Document section ▸

--- START ---

Deep Reinforcement Learning — A Simple Approach to a Fascinating Area of AI Research



Agents mimicking human intelligence by continuously learning from its environment

October 12, 2018 by Stacy Stanford, Roberto Iriondo

Figure 1: Robots take actions that change the state of the world, by using a reward system as to plan actions to maximize cumulative reward. | Credits: Assistant Professor, Anca Dragan, UC Berkeley

Deep reinforcement learning (DRL) a type of machine learning, as well as a branch of AI research, it allows machine learning agents (programs, algorithms, models, etc.) to learn from interacting within an environment with an objective as to achieve a goal, which is based on a reward system (reward function/objective function), in order to intelligently determine the ideal behavior within a specific context to maximize cumulative reward and achieve the goal.

For instance, when playing video games we work towards achieving a goal, whether is leveling up our character, leveling up on the game, winning the game, etc. Likewise, in DRL an agent works within its environment by making mistakes and learning through human supervision, hence applying a reward function.

These goal-oriented algorithms can start from a blank slate, and through the right set of conditions achieve superhuman state (i.e. AlphaGo). Imagine that you are trying to motivate a child, by either providing a reward for completing a goal (i.e. candy) or by punishments (i.e. time-out), in the case of a DRL agent these are penalized when they act upon wrong decision-making, and rewarded when they make the right choices — this process is reinforcement learning.

World-renowned machine learning expert, Professor Manuela Veloso at Carnegie Mellon University, is a big fan of deep reinforcement learning — from the most basic Q-learning to any other variation. Her favorite algorithm refers to (Deep) Q-Learning, using convolutional neural networks to recognize an agent’s state — i.e. Figure 2 the environment that the soccer player is on.

Figure 2: Deep Q-Learning in action | Perfecting the art of free kicks in FIFA 18 with Tensorflow. | Credits: Chintan Trivedi

The soccer player above follows a process called Markov decision process (MDP), a stochastic (completely random) process, where a future state depends solely on the agent’s current state. In a simplistic way, imagine that the soccer player above can only do three things: run, stand/wait or kick the ball. Each of these three actions/decisions is a state.

Figure 3: Markov chain with a soccer player in Fifa | Credits: Roberto Iriondo

The next state in which the soccer player will act upon depends solely on his current state. It does not matter if the player has been throwing kicks for the past five minutes, if at that moment he is standing still, that is all we need to know. The importance is simple, since the previous states are not what define the player’s next action, we can know the next state of the player by calculating the probability of the transition of it. In other words, we can know the chance that the player has to go from the stopped state to the running state, and to the kicking state.

In this case, deep reinforcement learning uses Markov’s decision process (MDP), which changes properties in real time. Every MDP consists of five values:

1. Finite set of States (denoted by the letter s)

--- END ---

Objective a ▸
Report how many lines of the listing contain the string "icon", with case counting, and give only the number.
The article and the listing are unrelated pieces of material.

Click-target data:
--- START ---

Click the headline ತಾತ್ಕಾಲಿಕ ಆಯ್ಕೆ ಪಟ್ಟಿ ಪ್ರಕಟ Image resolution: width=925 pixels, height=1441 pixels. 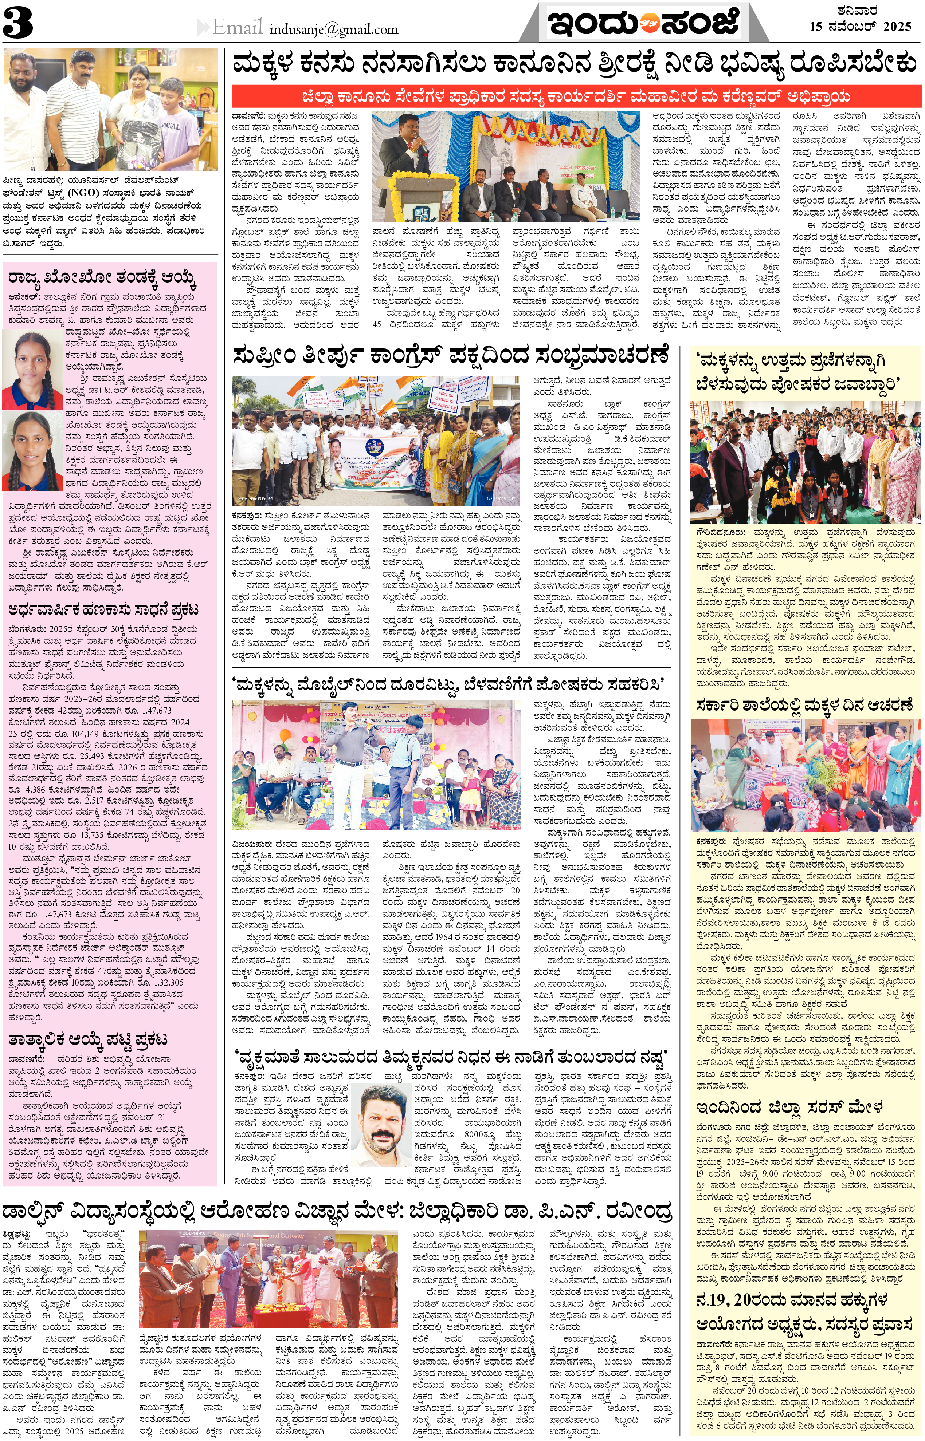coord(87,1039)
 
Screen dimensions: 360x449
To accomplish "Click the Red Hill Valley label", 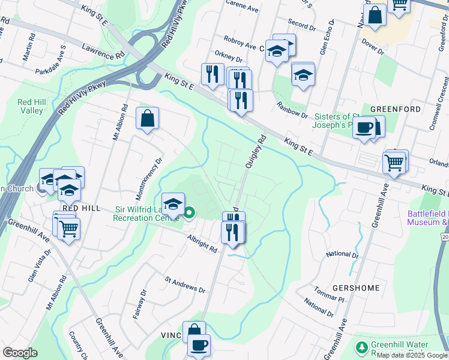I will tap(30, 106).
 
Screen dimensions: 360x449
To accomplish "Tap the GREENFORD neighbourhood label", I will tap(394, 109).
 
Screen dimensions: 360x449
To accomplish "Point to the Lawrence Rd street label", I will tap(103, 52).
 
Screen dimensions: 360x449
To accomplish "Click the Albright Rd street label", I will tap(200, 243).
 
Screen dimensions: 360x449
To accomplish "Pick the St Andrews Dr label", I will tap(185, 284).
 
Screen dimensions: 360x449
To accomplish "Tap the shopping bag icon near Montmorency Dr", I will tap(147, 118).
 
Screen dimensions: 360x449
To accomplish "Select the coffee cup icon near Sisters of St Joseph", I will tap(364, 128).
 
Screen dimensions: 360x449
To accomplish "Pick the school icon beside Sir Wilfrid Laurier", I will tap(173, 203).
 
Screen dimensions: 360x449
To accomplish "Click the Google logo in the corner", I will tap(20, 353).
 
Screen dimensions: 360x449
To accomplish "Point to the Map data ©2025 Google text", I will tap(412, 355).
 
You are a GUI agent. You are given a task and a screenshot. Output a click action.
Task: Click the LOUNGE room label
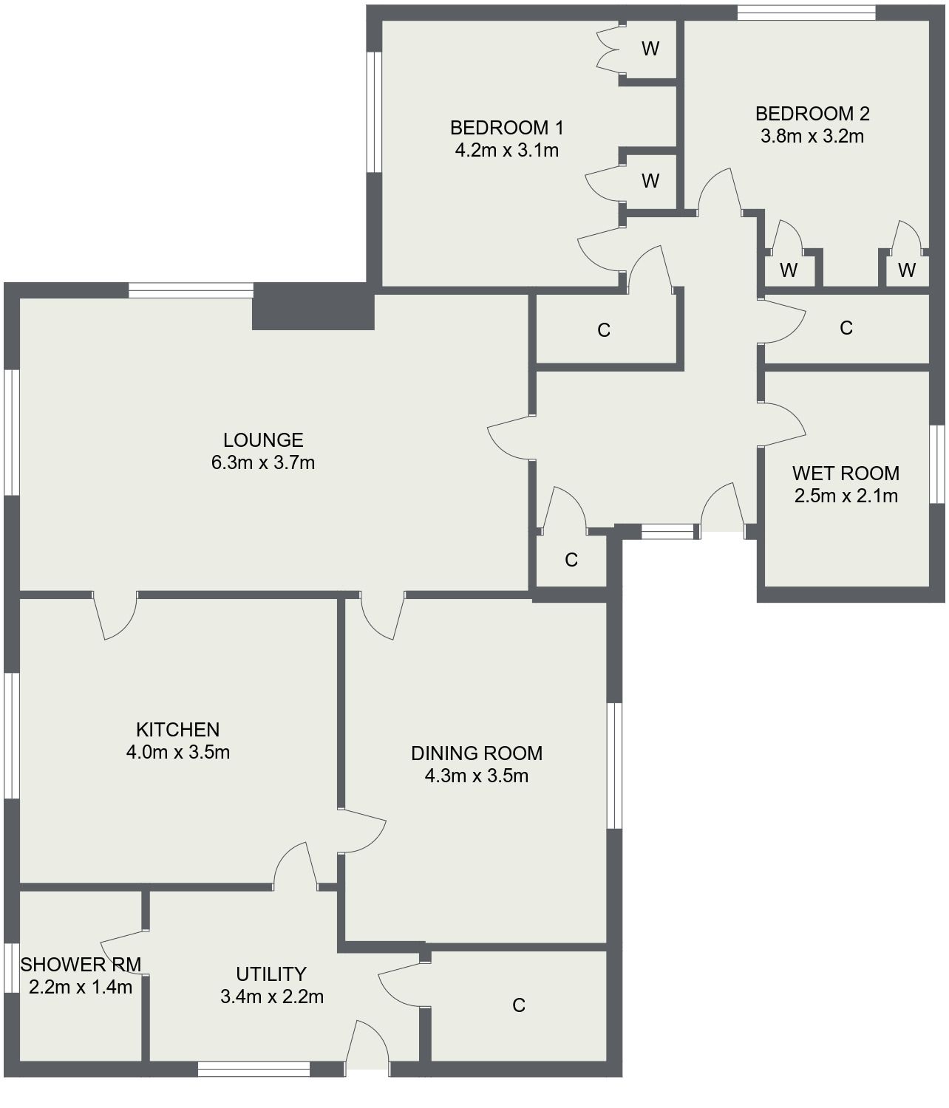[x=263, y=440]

--- END ---

Objective b ▸
Name every person mentioned in the deep reinforcement learning article.

Task output a ▸
3

Task output b ▸
Stacy Stanford, Roberto Iriondo, Anca Dragan, Manuela Veloso, Chintan Trivedi